▶ [PASSAGE PROVIDED]
= = = = =

A literary engineer? That's what best describes a U-M chemical engineering senior who is preparing to spend a year in London studying literary composition.

Kyle Allison will exchange formulas and compounds for form and composition this fall on a scholarship that rewards outstanding writers in the College of Engineering (CoE).

Allison, 21, wrote the winning essay for this year's Roger M. Jones Fellowship Abroad, an all-expenses paid scholarship that allows engineering seniors interested in humanities to study abroad for a year. He will focus on creative writing, modern literature or a combination of the two, he says.

Though the relationship between engineering and literature isn't a linear progression, "studying literature really helps us understand who we are as people and how we fit in," Allison says, adding that this understanding may feed into his future work as an engineer.

Jeanne Murabito, managing director for undergraduate education, suspects this type of fellowship is unique to U-M engineering, and says it's rooted in history.

"The College of Engineering used to have a full-blown humanities program, which evolved into the technical communications program," Murabito says. "I think there is a long tradition of humanities in this college and this is one way we recognize that."

= = = = =

Continue the article about the chemical engineering senior awarded the Roger M. Jones Fellowship Abroad, picking up after its final sentence.

▶ [SOURCE DATA]
= = = = =

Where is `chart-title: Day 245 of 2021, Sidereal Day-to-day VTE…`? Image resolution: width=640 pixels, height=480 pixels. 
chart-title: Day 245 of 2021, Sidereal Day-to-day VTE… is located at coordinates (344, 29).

= = = = =

▶ [YOUR RESPONSE]
The Roger M. Jones Memorial Fund was established in 1977 to honor a professor who was committed to teaching his engineering students about literature and poetry. Initially the fund supported the Roger M. Jones Poetry Prize, which awards student poetry within CoE. Upon her death, Jones' widow, Pauline, bequeathed her estate to the memorial fund, which now also supports the yearlong fellowship at a cost of about $40,000.

In 2005 Thom Rainwater, who graduated last May from electrical engineering, won both the Poetry Prize and the Jones Fellowship. He chose to study poetry and Scottish verse in St. Andrews, Scotland.

"Poetry and engineering are both exercises in discovering and employing patterns ... " Rainwater wrote in an e-mail from St. Andrews. "While engineering tends to be objective, because of its reliance on the language of math, which is itself objective, poetry tends to be perceived as subjective, fluctuating and interpretable, due to its reliance on the subjectivity of language. I like to meddle with these two perceptions and believe that neither is wholly objective or subjective."